**Défi 1**
Pouvez-vous recopier tel quel, dans les lignes de données et non dans le texte, le passage allant de la ligne qui contient « Viewport: 576px width, 1500px height. » jusqu'à la ligne qui contient « Action: (x=225, y=1226) » incluse, en omettant les images ?

Sainte-Beuve affirme : « Plus on lit Manon Lescaut, et plus il semble que tout cela soit
vrai, vrai de cette vérité qui n’a rien inventé, et qui est toute copiée sur la nature ».
Fin XIX ème des érudits comme Lescure prétendent découvrir la réalité qui se cache
dans le roman :
- Les maisons de jeu tenues par de grands seigneurs comme l’Hôtel de Transylvanie
ont bien existé
- Les filles de mœurs légères qui n’appartenaient pas à un théâtre pouvaient être
enfermées à l’Hôpital à la discrétion de la police
- En 1719-1720 des convois de ces prisonnières furent envoyées au « Mississipi » :
certaines sont déportées à cause de leur débauche ou de leur ivrognerie, d’autres
sont déportées à la demande de leur famille ou d’une personne influente. Ces
femmes sont selon des témoignages assises sur des bottes de paille et enchaînées
et elles suscitent la pitié des passants, comme dans le roman (vérité historique)
- On a tenté de retrouver quelles personnes importantes se cachaient derrière les
initiales de « Monsieur de B… » , « Monsieur de G… M …» mais sans certitude
- D’autres éléments renvoient à la société du XVIIIème (de juillet 1712 à octobre
1716) : le poids de la religion (Des Grieux est destiné à l’ordre de Malte, ordre
religieux qui recrutait de jeunes nobles), la répression forte (enfermement de Des
Grieux chez son père, à Saint-Lazare, au Châtelet, et celle de Manon à la Salpêtrière).
- Le roman est un des premiers en France à insister sur les comptes des personnages :
nécessité de payer les loyers, vols.
- les personnages eux-mêmes sont réalistes : ni complètement bons ou méchants. Ce
n’est pas seulement le cas de Manon et Des Grieux mais aussi du frère, Lescaut qui
est au départ vu comme antipathique puis comme une aide et Synnelet qui semble
immoral mais demande à la fin la grâce du chevalier Des Grieux. Ils sont aussi pleins
de contradictions : c’est en Louisiane, là où sont déportés les exclus qu’ils souhaitent
vivre dans la moralité. D’ailleurs Des Grieux s’y comporte en chevalier : il se bat en
duel contre Synnelet.

**Données fournies**
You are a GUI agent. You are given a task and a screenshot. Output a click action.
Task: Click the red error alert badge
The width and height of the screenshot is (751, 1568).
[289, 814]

---

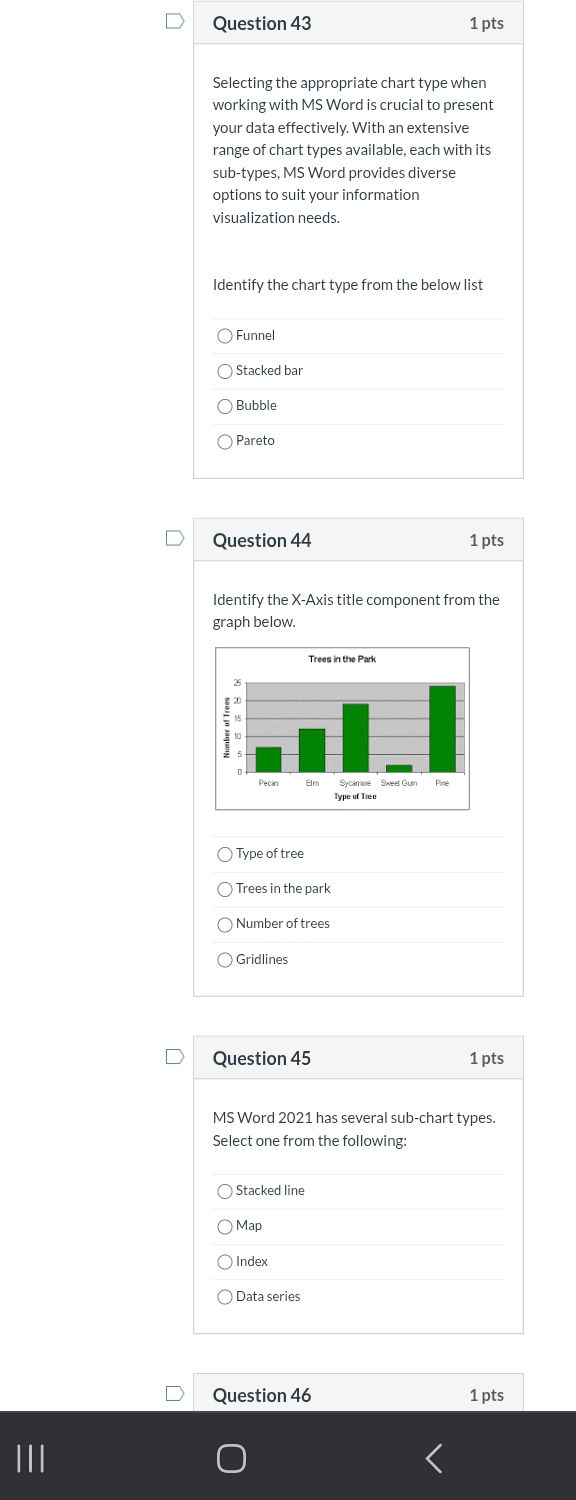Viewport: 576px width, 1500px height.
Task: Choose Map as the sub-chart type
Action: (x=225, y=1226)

**Défi 2**
Pouvez-vous reproduire fidèlement le passage du texte sur Manon Lescaut allant de « - les personnages » jusqu'à « duel contre Synnelet. » compris ?

**Résultat de l'exercice 1**
Viewport: 576px width, 1500px height.
Task: Choose Map as the sub-chart type
Action: (x=225, y=1226)

**Résultat de l'exercice 2**
- les personnages eux-mêmes sont réalistes : ni complètement bons ou méchants. Ce
n’est pas seulement le cas de Manon et Des Grieux mais aussi du frère, Lescaut qui
est au départ vu comme antipathique puis comme une aide et Synnelet qui semble
immoral mais demande à la fin la grâce du chevalier Des Grieux. Ils sont aussi pleins
de contradictions : c’est en Louisiane, là où sont déportés les exclus qu’ils souhaitent
vivre dans la moralité. D’ailleurs Des Grieux s’y comporte en chevalier : il se bat en
duel contre Synnelet.